- **Set of tasks**
1. In the text on random-access compression formats, what is the maximum DFileSize of the RAC proof-of-concept implementation?
2. Carry on the text about random-access compression formats from the point where it stops.

- **Document text**
This is a proof of concept (the implementation's maximum DFileSize is 1MiB),
not a production quality file format.
RAC differs from the [LevelDB
Table](https://github.com/google/leveldb/blob/master/doc/table_format.md)
format, even if the LevelDB Table string keys are re-purposed to encode both
numerical `DOffset` seek points and identifiers for shared compression
dictionaries. A LevelDB Table index is flat, unlike RAC's hierarchical index.
In both cases, a maliciously written index could contain multiple entries for
the same key, and different decoders could therefore produce different output
for the same source file - a potential security vulnerability. For LevelDB
Tables, verifying an index key's uniqueness requires scanning every key in the
file, which can be relatively expensive, and is therefore not done in practice.
In comparison, RAC's "Branch Node Validation" process (see below) ensures that
exactly one `Leaf Node` contains any given byte offset `di` in the decompressed
file, and the RAC index's hierarchical nature places a scalable upper bound on
the scanning cost of verifying that, based on that portion of the index tree
visited for any given request `[di .. dj)`.
[zfp](https://computing.llnl.gov/projects/floating-point-compression) primarily
concerns lossy compression of spatial floating point data.
## Academic Publications
Kerbiriou and Chikhi's ["Parallel decompression of gzip-compressed files and
random access to DNA sequences"](https://arxiv.org/pdf/1905.07224.pdf) does not
modify the Gzip / Deflate file format. Seek points are located in `CSpace`, not
`DSpace`. It uses a heuristic approach to determine block boundaries near an
arbitrary seek point, which is susceptible to false positive matches. The
primary use case is biometric data in the FASTQ file format, limited to ASCII.
Reconstruction can be lossy: "The method is near-exact at low compression
levels, but often a large fraction of sequences contains undetermined
characters at higher compression levels".
Kreft and Navarro's ["LZ77-like Compression with Fast Random
Access"](https://users.dcc.uchile.cl/~gnavarro/ps/dcc10.1.pdf) constrains the
more general Lempel-Ziv approach so that back-reference spans always end at
phrase boundaries. Combining with an efficient data structure for phrase
boundaries, a bitmap with rank and select operations, allows for backwards
reconstruction (starting from a phrase endpoint). However, in terms of
compression ratios, "Our least-space variants take [2.5–4.0 times the space of
p7zip](https://users.dcc.uchile.cl/~gnavarro/ps/tcs12.pdf), and 1.8–2.5 times
the space of lz77".

- **Data extract**
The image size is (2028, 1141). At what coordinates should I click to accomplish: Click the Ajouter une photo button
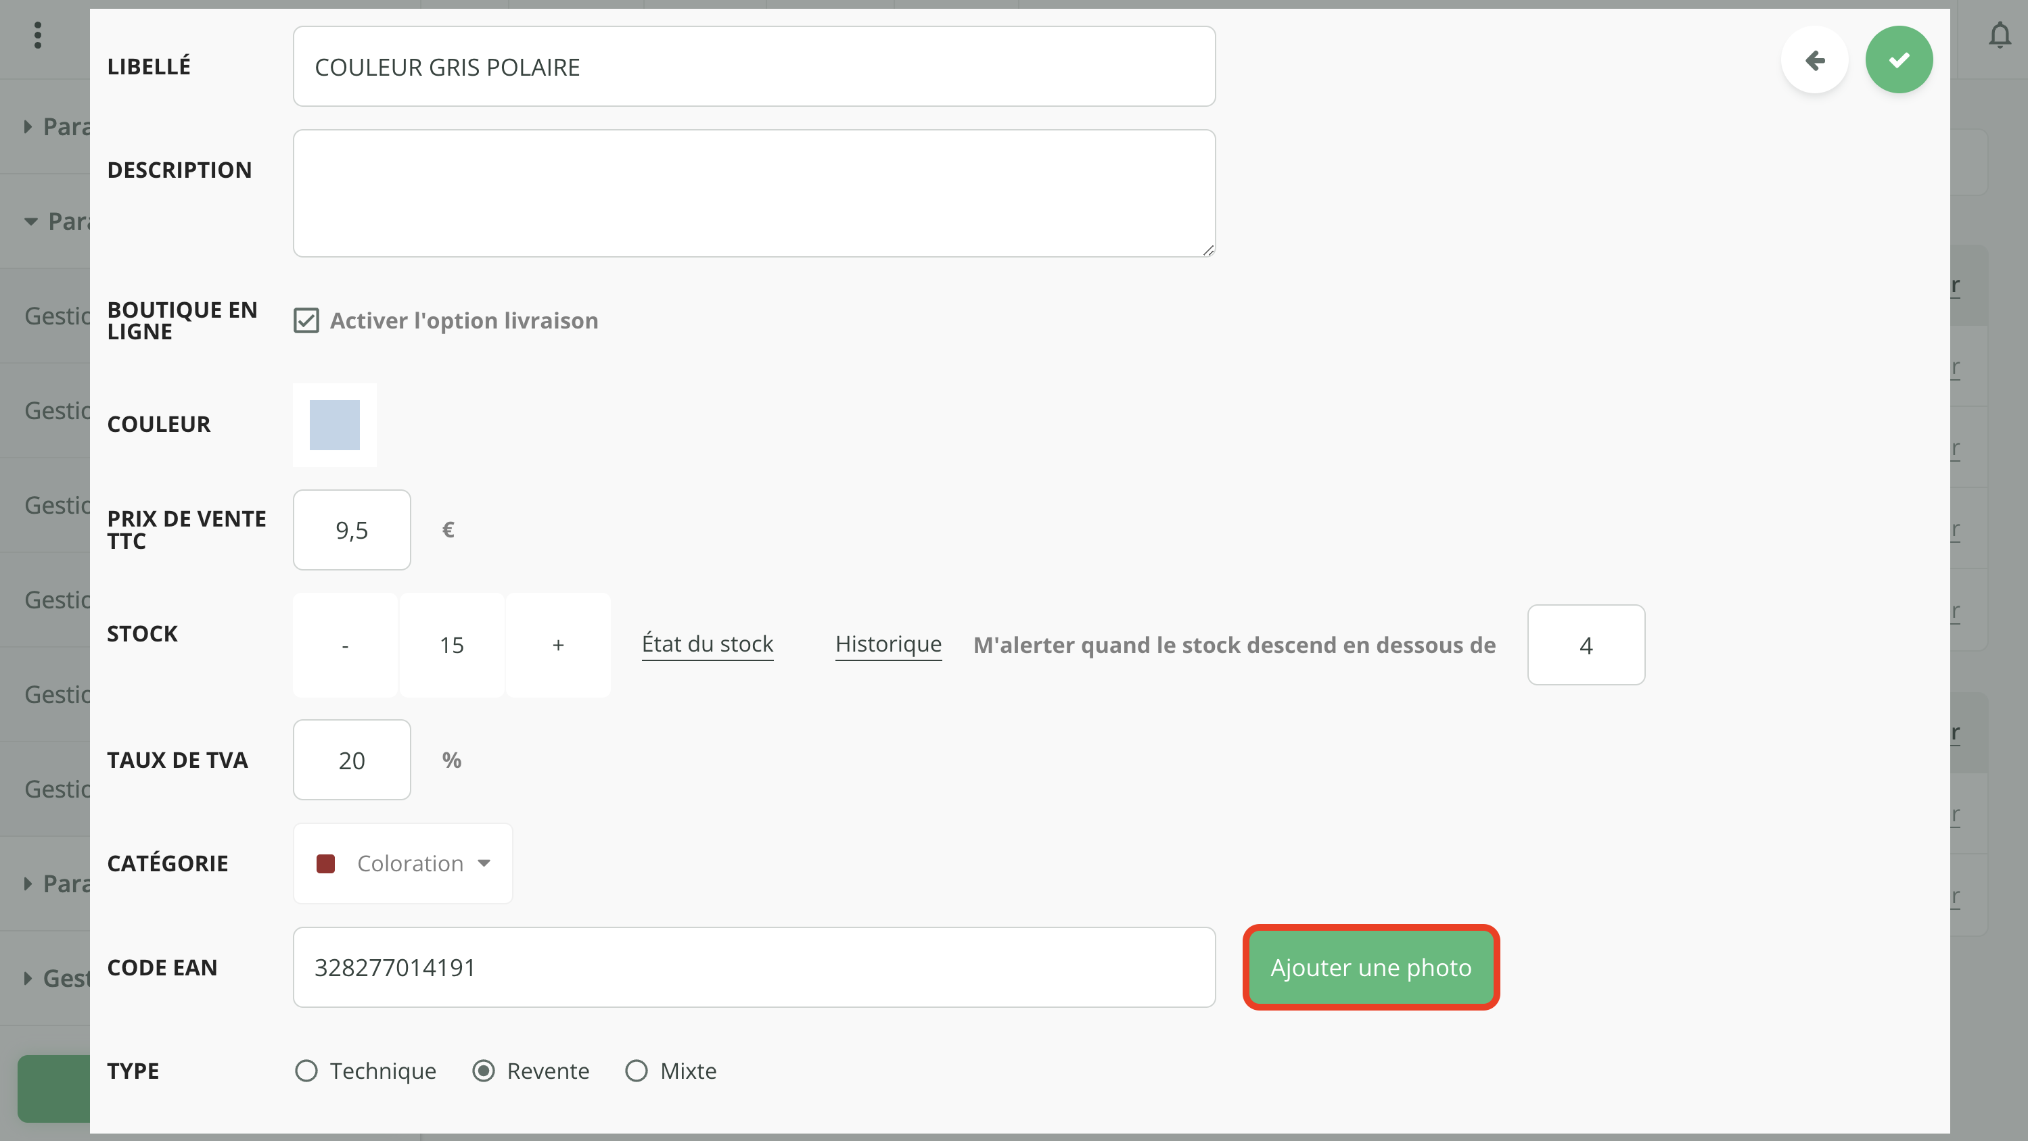click(1371, 967)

- **Solved problems**
1. The maximum DFileSize is 1MiB.

2.
Fredriksson and Nikitin's ["Simple Random Access
Compression"](http://www.cs.uku.fi/~fredriks/pub/papers/fi09.pdf) provides
random access to short substrings (as short as a single symbol) of the
decompressed file, focusing on natural language source text (where a symbol
corresponds to e.g. an English language word). It is unclear how well their
technique performs on decompressing large substrings of binary data. For
example, while their reported compression ratios appear competitive with gzip
for an English text file, they are substantially worse for XML data.
Zhang and Bockelman's ["Exploring compression techniques for ROOT
IO"](https://arxiv.org/pdf/1704.06976.pdf) has a section literally titled
"Random Access Compression", which appears to apply to structured floating
point data (from the High Energy Physics domain), and the reported compression
ratios are dramatically worse (2.88x) with what they call RAC than without.
This document discusses lossless compression of arbitrary binary data, with a
small (e.g. 1.02x overhead).
Rodler's ["Compression with Fast Random
Access"](https://www.brics.dk/DS/01/9/BRICS-DS-01-9.pdf) sounds relevant based
on its title, but primarily concerns lossy compression of volumetric data.
Robert and Nadarajan's ["New Algorithms For Random Access Text
Compression"](https://www.researchgate.net/publication/4231766_New_Algorithms_For_Random_Access_Text_Compression)
cannot compress arbitrary data, only 7-bit ASCII. The largest document they
consider is also only 17 KiB in size.